不過,很快他就知道,自己這個想法有問題了,沒了一邊的人,蕭銑哪怕算起來武功其實要比唐庚高出一些來,卻被唐庚不過十幾招,就斬殺當場,唐庚琢磨了一下,直接砍下了蕭銑的頭顱,系在腰間,然後便往蕭銑的住處而去,畢竟,那邊還有蕭銑的家眷呢。

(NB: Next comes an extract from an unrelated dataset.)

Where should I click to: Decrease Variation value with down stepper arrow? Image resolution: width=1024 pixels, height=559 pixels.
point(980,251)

結果到了那邊的時候,唐庚才發現,剛剛逃跑的那些人已經先行光顧,不過,他們卻不是來保護蕭銑的家小的,卻是直接從蕭銑那裡洗劫了一番,蕭銑之妹蕭媚意圖阻攔,卻直接被殺,蕭銑的家眷這會兒已經死的差不多了,那些人效率實在是很高,連同女眷身上的金銀首飾都被搜刮了個精光,不過,唐庚卻是知道,這些人只怕跑不遠,他們拿了金銀細軟,自然是要逃離巴陵的,畢竟,他們跟在蕭銑身邊時間比較長,大家都認識,壓根不可能留在巴陵,回頭被人指認出來,照舊是倒黴的命!

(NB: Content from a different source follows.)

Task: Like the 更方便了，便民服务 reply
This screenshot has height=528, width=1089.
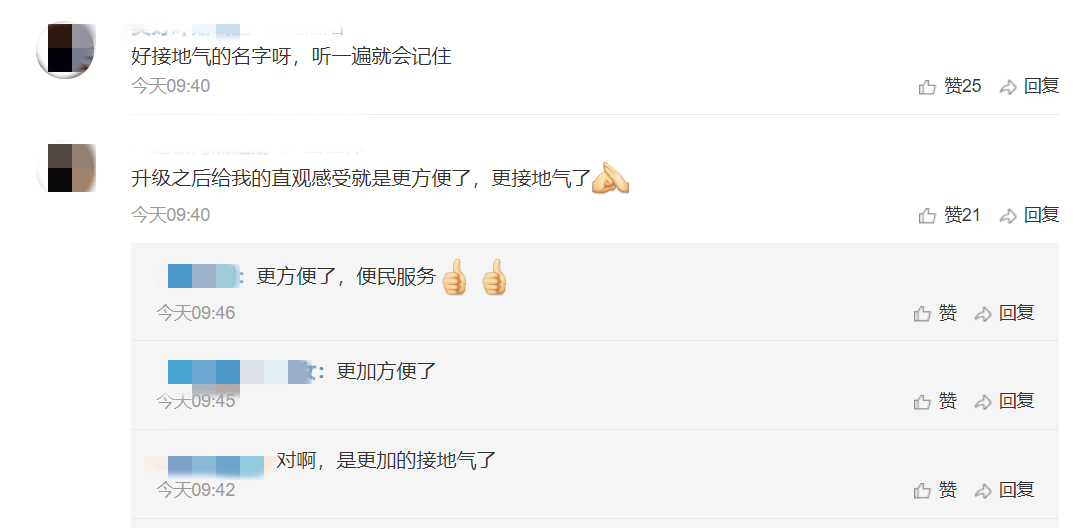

唐庚卻是出身補天閣,之前接到上面的命令,讓他儘可能在關鍵的時刻,刺殺蕭銑,這纔有了這次動手的事情。唐庚這個身份也是借用的蕭銑一個心腹的,那個心腹已經被唐庚給幹掉了,因爲這段時間兵荒馬亂的,蕭銑自然沒有發現心腹的異常,結果栽在了唐庚手裡。

唐庚在補天閣的地位並不算高,上頭許諾,這次成功之後,允許傳授他下一步的補天秘法,補天閣裡面競爭激烈,便是同門師兄弟,自相殘殺也是尋常的事情,雖說補天閣少主的位置很早就確定了是楊虛彥,但是大家都知道,這其實是不確定的。楊虛彥對石之軒也算不上有多忠心,石之軒對楊虛彥也是利用居多,“唐庚”哪怕並不想要做閣主的位置,但是,也不希望自己一直處在中下層,任人宰割,因此,只要有更進一步的可能,都會努力去做。

張玉書這邊大軍已經直接衝入了城中,蕭銑已死的消息已經被放出,一下子便是樹倒猢猻散,下面的人立刻就沒了鬥志,最終只得放下武器投降,少數負隅頑抗的,卻是被毫不留情射殺當場總裁的冷寵情人。

破城後的工作還在繼續,而裴矩這會兒卻站在裴宣的面前,兩人都是默不作聲,一時間環境頗爲尷尬。

裴矩好半天才開口道:“之前看你中了那個禿驢一掌,沒事吧!”

裴宣抿了抿脣,他這會兒已經發現,裴宣身上已經沒了那種近乎躁動的不和諧感,可見他如今已經補全了破綻,心中雖說好奇,卻也沒有多問,只是點了點頭,說道:“沒什麼事,你怎麼在這裡?”

裴矩苦笑一聲:“不管怎麼樣,宣兒,你是我兒子,我知道那些年我是對不起你們母子,只是,你要知道,我不會害你的!”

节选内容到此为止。